Лэйнг работал в женском отделении для неизлечимых больных. Там еще сохранились мягкие палаты для буйных, и большинство больных имели опыт лечения шоковой терапией и инсулиновыми комами. Некоторые пережили лоботомию. Атмосфера этого отделения напоминала ему описания Гомера, его тени Аида. «Как же можно возвратить этих призраков к жизни, преодолев отделяющую их неизмеримую пропасть и реки нашего страха?»[193], – думал тогда Лэйнг.
Один-два часа в день на протяжении нескольких месяцев Лэйнг проводил в комнате отдыха этого отделения. Вместе с ним там обычно находилось около 50 больных. Большинство из них сидели, углубившись в себя, не общаясь ни с кем, или в качестве собеседников довольствовались лишь собой. Всего в этом отделении находилось 65 пациенток, на которых приходилось четыре (а иногда только две) медицинских сестры.

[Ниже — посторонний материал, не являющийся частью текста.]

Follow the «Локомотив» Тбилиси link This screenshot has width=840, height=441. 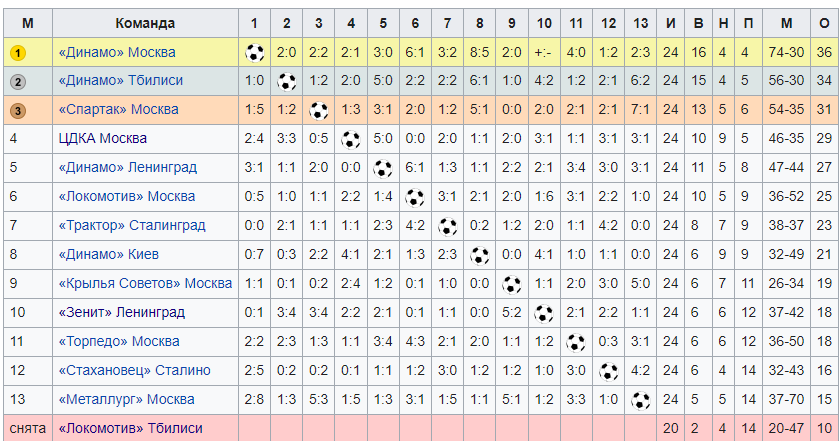click(x=130, y=429)

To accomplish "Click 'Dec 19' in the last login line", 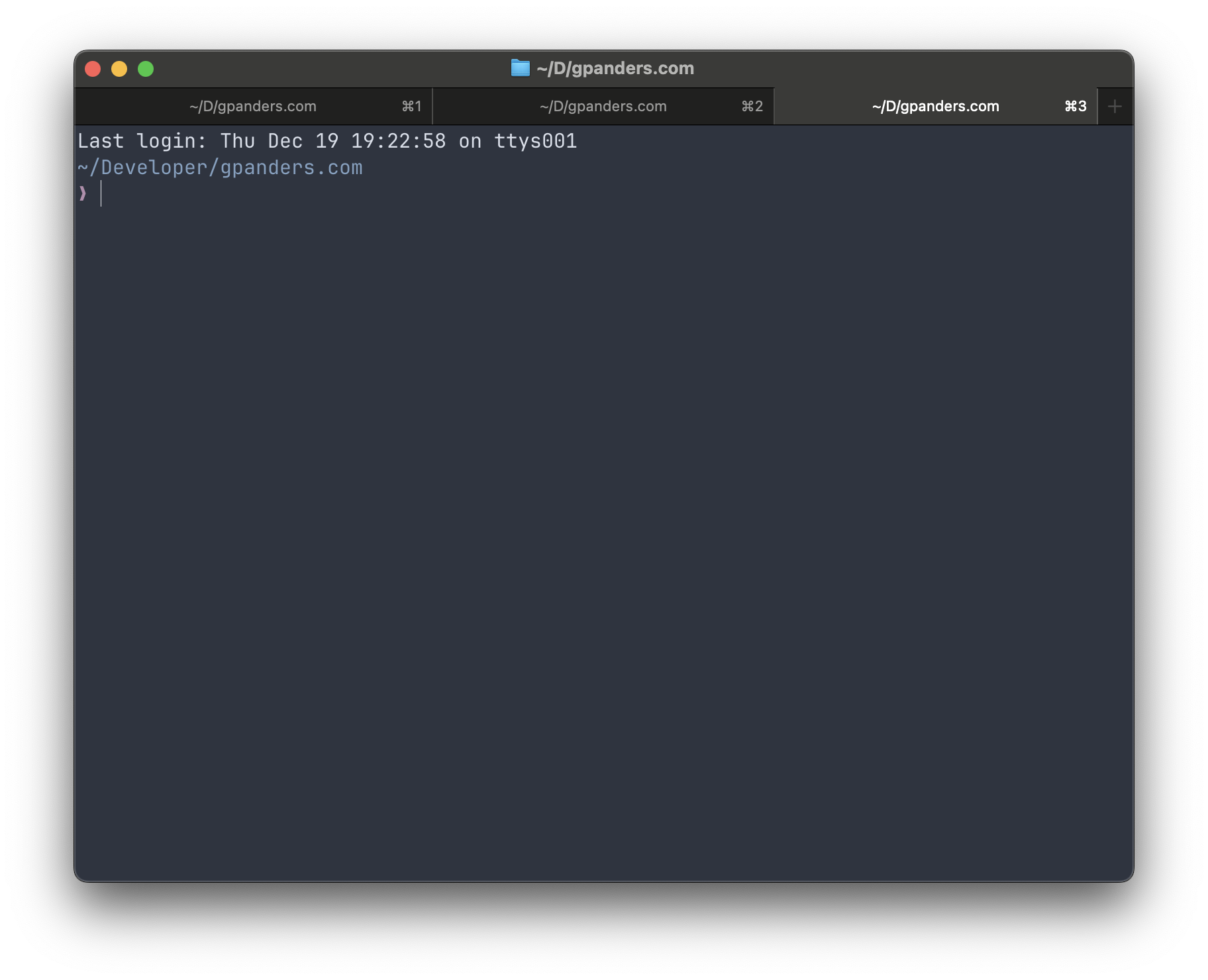I will pyautogui.click(x=303, y=141).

Пациентки были исключительно шумными и дезорганизованными. В основном они сидели около стены или лежали на полу, каждый день на одном и том же месте, некоторые выкрикивали отборную брань или бросались на других. Никакой терапии не проводилось: даже если кто-то из больных начинал что-то делать, пытался шить или что-то мастерить, вмешивались другие пациенты, и все шло наперекосяк. Персонала не хватало, и на пациентов никто не обращал внимания. Они существовали в своих собственных мирах, были замкнуты и необщительны. «Иногда, – рассказывал Лэйнг, – за вуалью безумия мне удавалось увидеть мгновения пробуждения. И это было пробуждение (при воспоминании о нем у меня все еще пробегают мурашки) от тотального и абсолютного отчаянья, от ничто, от небытия. Внутри пациентов была лишь пустота, наполненная только непрекращающимся террором против окружающих их существ, которые угрожали стереть их с лица земли. “Шизоидно-параноидное состояние” воистину является лишь живой смертью»[194].
Коллега Лэйнга доктор Рой заметил, что отделение напоминало расстроенный оркестр, где каждый из инструментов играл сам по себе, не обращая внимания на другие, никто не прислушивался ни к кому и не было дирижера: «Он сказал, что в самом начале [все это] напоминало настраивающийся оркестр, когда инструменты не связаны друг с другом и выдается абсолютно хаотичный звук»[195].
Лэйнг продолжал много читать и решил наконец-то воплотить свои идеи на практике. Здесь, в больнице, он планирует эксперимент, который должен был стать первым исследованием особенностей терапии психически больных. В этом эксперименте Лэйнг убедил поучаствовать двух своих коллег – докторов Кэмерона и Макги.
Эксперимент, который впоследствии стал известен как «Шумная комната»[196](«Te Rumpus Room»), проходил в 1954–1955 гг. в отделении неизлечимых больных. Тогда Лэйнг предполагал, что если персонал будет дружелюбно и внимательно относиться к больным, то это поможет смягчить течение болезни. Лечение медикаментами, инсулиновыми комами и электрошоком, считал он, только усиливает болезненный процесс.